Apart from the script from all three of the show’s writers, another element ensured this episode was strategically balanced between sweet and funny instead of mawkish; the cast, as always, were excellent. The acting genius of Benedict Cumberbatch can never be praised enough but here he has the hour and a half even more under his command than normal (particularly during his supersized yet poignant and funny best man speech). Martin Freeman and Amanda Abbington are also brilliant, with Abbington continuing to fit perfectly in to the Sherlock family. And how wonderful to get more from Una Stubbs as she details what the elusive Mr Hudson was really like… 

The only big flaw is that there wasn't enough of the tight drama that has typified the show up until now, however that does seem crass when the episode so clearly does what it sets out to do. A comic highlight being the stag do in which Sherlock and John have to solve a case while drunk! A great example of the sitcom tone that this episode goes for. If this was done during Series 2, you can imagine Moriarty being booed off the stage, hissing. It turns out Sherlock is as good at doing belly laughs as it at drama.

Speaking of drama, there is a worry that with all this humour derived from sticking Sherlock in human situations it could lessen his character. Thankfully, the final moment was a necessary reminder of who our hero really is. Sherlock Holmes is not a man who dances at a social occasion, he is the man who walks away from one. He may be on the side of the angels, but don’t think for one second that he is one …

I imagine many fans will have a problem with this episode, however, I think it thoroughly deserves its place in Sherlock’s own canon. In previous series, we've had a hard-and-fast mystery in 'The Blind Banker', a horror story in 'The Hounds of Baskerville' and 'The Reichenbach Fall' gave us a thriller. We needed a love story, full of humour and heart.

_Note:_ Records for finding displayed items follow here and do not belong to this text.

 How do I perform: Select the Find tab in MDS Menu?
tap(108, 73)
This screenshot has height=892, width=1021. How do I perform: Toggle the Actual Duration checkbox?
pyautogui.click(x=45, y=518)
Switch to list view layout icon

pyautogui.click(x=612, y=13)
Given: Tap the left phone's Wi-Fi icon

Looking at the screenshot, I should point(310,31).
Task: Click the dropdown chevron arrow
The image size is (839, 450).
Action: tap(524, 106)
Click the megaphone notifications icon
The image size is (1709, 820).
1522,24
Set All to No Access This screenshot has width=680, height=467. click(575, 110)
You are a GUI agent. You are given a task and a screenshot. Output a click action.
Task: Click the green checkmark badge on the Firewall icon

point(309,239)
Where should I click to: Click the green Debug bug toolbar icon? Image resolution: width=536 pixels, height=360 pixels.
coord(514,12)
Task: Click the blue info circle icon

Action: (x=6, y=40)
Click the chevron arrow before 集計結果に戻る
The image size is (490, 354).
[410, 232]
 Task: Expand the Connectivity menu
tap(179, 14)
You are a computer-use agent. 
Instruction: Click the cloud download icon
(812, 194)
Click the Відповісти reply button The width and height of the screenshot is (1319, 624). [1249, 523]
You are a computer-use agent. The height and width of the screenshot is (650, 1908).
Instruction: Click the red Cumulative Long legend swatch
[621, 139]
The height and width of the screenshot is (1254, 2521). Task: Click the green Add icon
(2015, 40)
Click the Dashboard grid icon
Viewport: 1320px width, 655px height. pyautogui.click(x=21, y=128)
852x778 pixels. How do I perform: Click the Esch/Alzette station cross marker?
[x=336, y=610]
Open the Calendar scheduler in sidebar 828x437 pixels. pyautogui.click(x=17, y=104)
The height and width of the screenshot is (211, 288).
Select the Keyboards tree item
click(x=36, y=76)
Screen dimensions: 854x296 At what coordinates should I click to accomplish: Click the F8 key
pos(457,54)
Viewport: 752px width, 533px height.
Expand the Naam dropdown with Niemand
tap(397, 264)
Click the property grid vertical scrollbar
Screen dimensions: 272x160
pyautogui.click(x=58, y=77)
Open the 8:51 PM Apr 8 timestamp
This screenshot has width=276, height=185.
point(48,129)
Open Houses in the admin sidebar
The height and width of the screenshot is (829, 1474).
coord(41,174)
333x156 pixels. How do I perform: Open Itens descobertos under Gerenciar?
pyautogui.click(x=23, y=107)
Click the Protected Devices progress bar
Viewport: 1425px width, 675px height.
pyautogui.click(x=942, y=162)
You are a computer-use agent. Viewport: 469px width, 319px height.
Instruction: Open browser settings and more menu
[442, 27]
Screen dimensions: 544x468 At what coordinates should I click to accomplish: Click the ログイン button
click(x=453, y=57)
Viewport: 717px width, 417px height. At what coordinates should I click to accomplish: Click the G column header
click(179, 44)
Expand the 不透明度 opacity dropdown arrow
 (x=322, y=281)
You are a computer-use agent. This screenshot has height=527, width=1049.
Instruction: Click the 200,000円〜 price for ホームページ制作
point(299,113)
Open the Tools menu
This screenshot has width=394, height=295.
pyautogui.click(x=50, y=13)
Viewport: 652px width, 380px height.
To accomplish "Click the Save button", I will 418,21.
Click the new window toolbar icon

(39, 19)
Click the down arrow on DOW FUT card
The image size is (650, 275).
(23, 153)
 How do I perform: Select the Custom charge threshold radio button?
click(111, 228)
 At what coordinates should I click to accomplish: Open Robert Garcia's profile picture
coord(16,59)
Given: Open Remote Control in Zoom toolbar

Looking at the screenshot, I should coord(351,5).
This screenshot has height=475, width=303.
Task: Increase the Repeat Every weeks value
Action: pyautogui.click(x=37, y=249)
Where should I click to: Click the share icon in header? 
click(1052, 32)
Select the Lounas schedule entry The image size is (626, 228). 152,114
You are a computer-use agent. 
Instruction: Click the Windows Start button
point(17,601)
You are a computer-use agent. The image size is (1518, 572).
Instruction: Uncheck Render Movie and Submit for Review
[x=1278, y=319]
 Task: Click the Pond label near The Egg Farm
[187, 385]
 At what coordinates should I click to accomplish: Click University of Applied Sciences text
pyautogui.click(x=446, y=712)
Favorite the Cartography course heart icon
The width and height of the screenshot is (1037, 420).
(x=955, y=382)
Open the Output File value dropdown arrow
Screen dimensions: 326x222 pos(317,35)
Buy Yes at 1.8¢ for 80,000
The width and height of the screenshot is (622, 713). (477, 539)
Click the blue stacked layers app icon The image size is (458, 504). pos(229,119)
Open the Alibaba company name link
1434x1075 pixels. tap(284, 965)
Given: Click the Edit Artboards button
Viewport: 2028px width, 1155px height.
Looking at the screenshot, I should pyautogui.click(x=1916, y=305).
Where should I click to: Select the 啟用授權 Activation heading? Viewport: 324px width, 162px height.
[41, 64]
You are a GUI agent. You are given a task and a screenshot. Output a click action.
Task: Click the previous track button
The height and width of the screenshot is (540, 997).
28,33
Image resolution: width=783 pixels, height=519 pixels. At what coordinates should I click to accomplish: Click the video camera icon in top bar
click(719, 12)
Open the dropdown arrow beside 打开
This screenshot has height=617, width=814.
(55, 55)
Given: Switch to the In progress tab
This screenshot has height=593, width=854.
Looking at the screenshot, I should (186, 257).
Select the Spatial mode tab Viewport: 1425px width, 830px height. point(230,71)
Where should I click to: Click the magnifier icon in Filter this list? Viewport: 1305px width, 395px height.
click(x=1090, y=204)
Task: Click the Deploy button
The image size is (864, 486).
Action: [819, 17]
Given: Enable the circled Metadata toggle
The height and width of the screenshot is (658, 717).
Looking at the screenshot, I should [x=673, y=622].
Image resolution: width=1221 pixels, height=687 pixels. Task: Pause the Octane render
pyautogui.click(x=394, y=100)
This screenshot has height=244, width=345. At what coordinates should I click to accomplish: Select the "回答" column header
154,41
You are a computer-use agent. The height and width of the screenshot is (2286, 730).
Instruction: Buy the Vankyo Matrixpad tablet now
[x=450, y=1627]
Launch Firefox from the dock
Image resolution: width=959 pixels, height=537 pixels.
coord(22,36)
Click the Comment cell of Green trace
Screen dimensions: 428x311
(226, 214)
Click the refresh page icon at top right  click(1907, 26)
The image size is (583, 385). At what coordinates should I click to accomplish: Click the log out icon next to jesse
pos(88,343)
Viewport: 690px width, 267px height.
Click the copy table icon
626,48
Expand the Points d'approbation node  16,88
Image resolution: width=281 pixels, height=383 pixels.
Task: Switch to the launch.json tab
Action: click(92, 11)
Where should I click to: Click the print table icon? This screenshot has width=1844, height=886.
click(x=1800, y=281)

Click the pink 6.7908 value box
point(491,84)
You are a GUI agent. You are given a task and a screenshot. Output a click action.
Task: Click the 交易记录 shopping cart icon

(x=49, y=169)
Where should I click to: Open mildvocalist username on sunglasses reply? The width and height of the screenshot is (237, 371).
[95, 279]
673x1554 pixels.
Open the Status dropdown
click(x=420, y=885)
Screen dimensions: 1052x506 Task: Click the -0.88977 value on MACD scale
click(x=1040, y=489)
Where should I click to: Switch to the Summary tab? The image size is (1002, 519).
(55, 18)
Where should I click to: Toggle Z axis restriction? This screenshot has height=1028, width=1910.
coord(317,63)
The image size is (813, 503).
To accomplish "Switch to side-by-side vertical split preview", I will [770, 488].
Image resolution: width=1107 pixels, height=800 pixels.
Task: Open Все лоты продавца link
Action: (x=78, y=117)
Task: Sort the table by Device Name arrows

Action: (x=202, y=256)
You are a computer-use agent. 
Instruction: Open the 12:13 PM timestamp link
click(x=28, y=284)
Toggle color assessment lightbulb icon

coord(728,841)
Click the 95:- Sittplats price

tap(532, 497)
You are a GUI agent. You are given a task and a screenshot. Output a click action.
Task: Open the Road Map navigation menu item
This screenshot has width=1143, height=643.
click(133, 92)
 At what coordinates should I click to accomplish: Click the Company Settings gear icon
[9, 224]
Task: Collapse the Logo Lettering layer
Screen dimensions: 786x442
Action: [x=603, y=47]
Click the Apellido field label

And that is exactly what 'The Sign of Three' gave us. 

Three favourite Sherlockian references:

  • John's middle name of Hamish, previously mentioned in 'A Scandal in Belgravia', is based on a long-held fan theory rather than Conan Doyle origin. The idea comes from the fact that, as mentioned in my previous post, Mary Morstan once called her husband James instead of John. Coupled with John's middle initial being given as H, Sherlockians put the two together and decided the H stood for Hamish (Scottish for James).
  • During Sherlock's speech, we see a brief glimpse of a unchronicled case, The Poison Giant, featuring a dwarf with a blowpipe. This is directly inspired by the story from which this episode is loosely based, 'The Sign of the Four' in which Jonathan Small hires his 'small companion', native to the Andaman Islands, to deal with his enemies. You can read John's own write-up of the case here.
  • Sherlock decrees his 'last vow' to John and Mary, to keep them safe. While such a vow is not found in the canon, there is a story titled 'His Last Bow', which sees Holmes retire from investigating. As this is the title of next week's episode could Sherlock really be about to hang up his deerstalker for good? We'll find out next Sunday...

P.S. Happy 160th birthday, Sherlock Holmes!